**Your task:**
Rewrite the material from the line containing "Open 礼包 in the sidebar menu" through the end of the material, keeping the requests, and offset every coordinate in the answers by 90. Omit the pictures from your answer.
** START OF Dataset records **
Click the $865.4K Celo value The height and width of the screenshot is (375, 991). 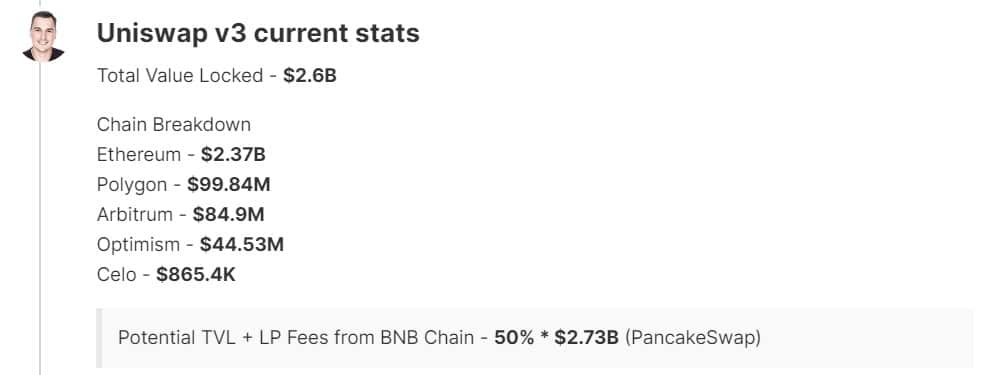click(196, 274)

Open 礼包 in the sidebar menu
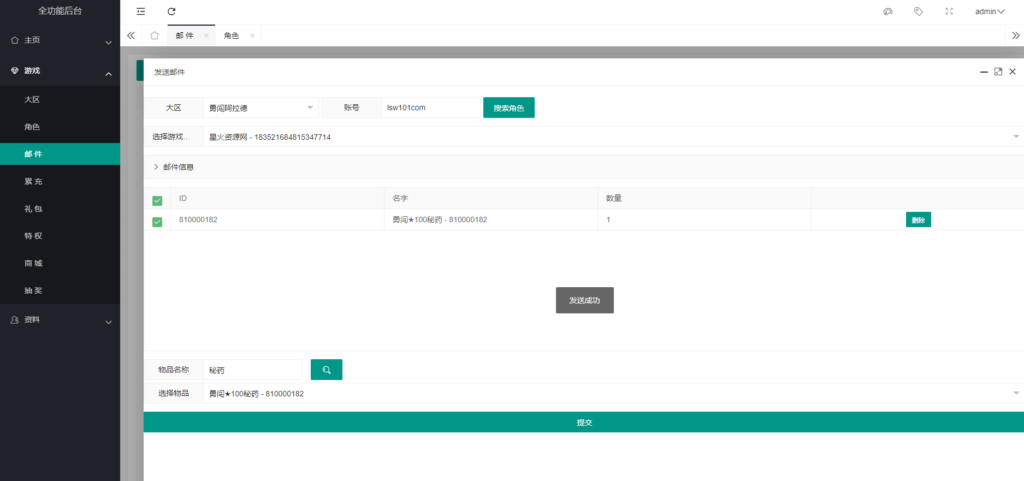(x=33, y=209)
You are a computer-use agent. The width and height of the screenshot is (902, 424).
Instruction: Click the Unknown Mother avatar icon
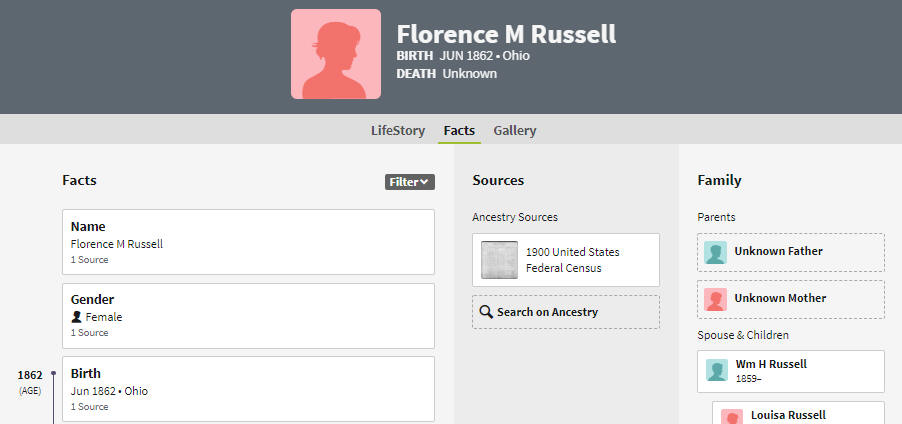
** END OF Dataset records **
**Task output:**
Open 礼包 in the sidebar menu
(x=123, y=299)
You are a computer-use agent. The width and height of the screenshot is (902, 424).
Instruction: Click the Unknown Mother avatar icon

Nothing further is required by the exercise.